Leave Feedback

Roundabout way to improving safety

Andy Ouriel • Mar 7, 2014 at 4:24 PM

There’s no roundabout way to describe U.S. 6 in Huron, other than calling it inconvenient.


Walkers, joggers, bicyclists and children tempt fate each time they cross the busy corridor, which cuts through Huron.

Drivers must carefully maneuver when turning onto or off the divided highway.

To make the corridor safer, city officials devised a plan calling for gradual fixes in specific areas.

First up: improvements where Berlin Road meets Cleveland Road East (U.S. 6), near Marconi’s Italian Restaurant.

Officials are considering several ways to upgrade the intersection, one of which involves constructing a modern roundabout, forcing drivers to travel in a counterclockwise direction around a central island.

Modern roundabouts typically don’t have traffic signals or stop signs. Drivers must yield before entering the roundabout and they can exit once they arrive at their desired exit point.

Some preliminary work, such as artist renderings of what it could look like, has already been done, Huron city manager Andy White said.    With the way this intersection angles — for instance, it’s a sharp turn heading south on Berlin Road and then turning west onto Cleveland Road — cars are more likely to crash in this area compared to others, White said.

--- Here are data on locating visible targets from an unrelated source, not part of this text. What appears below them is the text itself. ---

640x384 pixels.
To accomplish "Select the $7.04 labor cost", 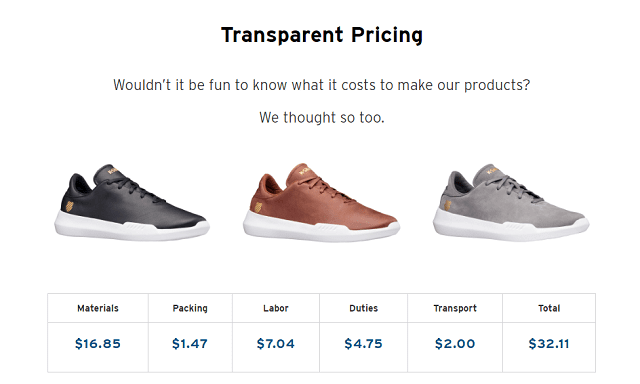I will pyautogui.click(x=276, y=344).
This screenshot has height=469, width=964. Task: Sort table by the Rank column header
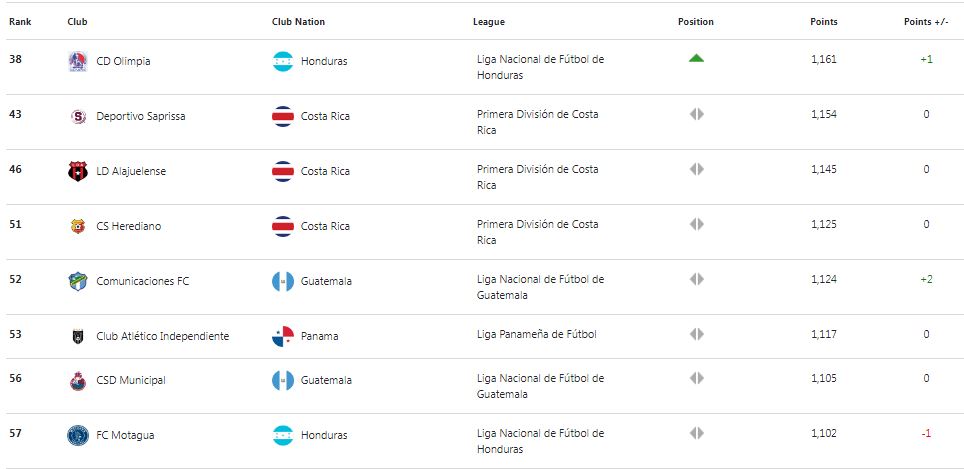20,22
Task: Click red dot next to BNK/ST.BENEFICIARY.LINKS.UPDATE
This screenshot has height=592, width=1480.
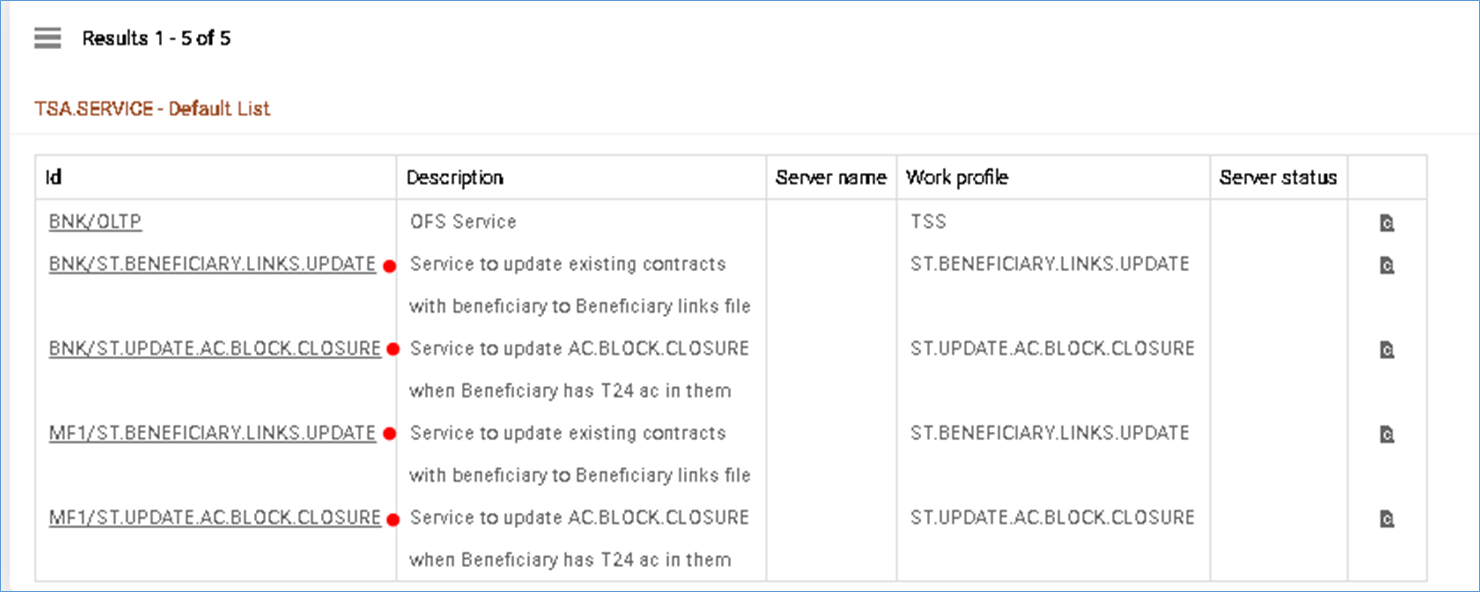Action: [x=389, y=266]
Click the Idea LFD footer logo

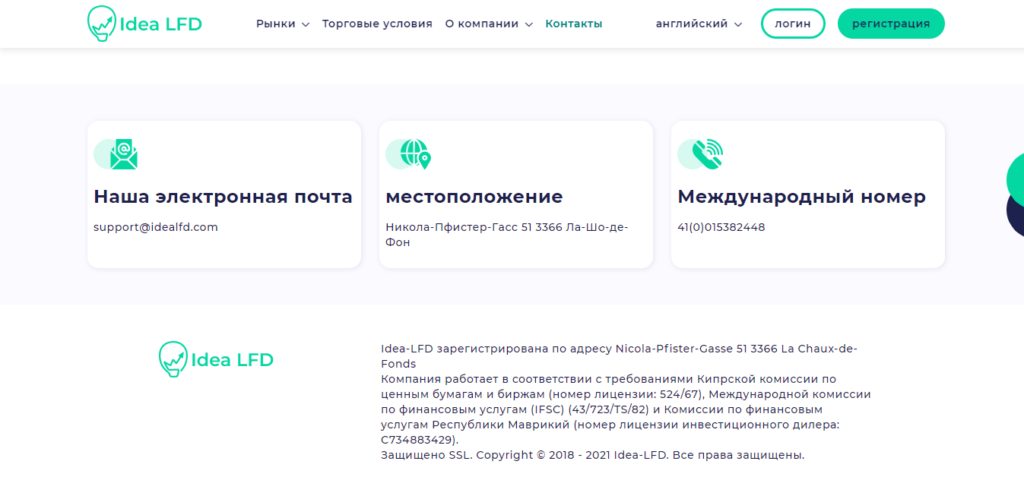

A modern roundabout would eliminate sharp turns.

The proposed change also involves adding turning lanes and reducing the number of east and west lanes from two in each direction to one. “To break up some of the wide-open spaces of asphalt is beneficial because it promotes more efficient maintenance, beautifies some key entry points to the city and establishes safer crossing areas for pedestrian traffic” White said. The construction cost for the modern roundabout is unknown.

As of today, there’s no such traffic pattern anywhere in Erie County. The improvement plans for the corridor circles back to Huron’s $9 million master plan — a decade-long blueprint aimed at luring businesses and persuading people to stay and move into Huron.

Other recent improvements completed to make Huron’s roads safer for commuters and pedestrians:

•Widening Rye Beach Road by Ohio 2.

•Paving Jim Campbell Boulevard.

•Creating a bike path running parallel to U.S. 6 and connecting Huron High School to Woodlands Intermediate School.

Officials also planned for several cosmetic features on the Huron Memorial Bridge, such as removing the barrier, taking out light poles and improving landscape. They also scheduled a sidewalk project on Ohio 13 from U.S. 6 to Thunderbird Hills Golf Course.

“The council, in conjunction with Huron’s administrative staff, is focused on making efficient improvements to enhance the quality of life for our residents,” Huron city councilman Trey Hardy said.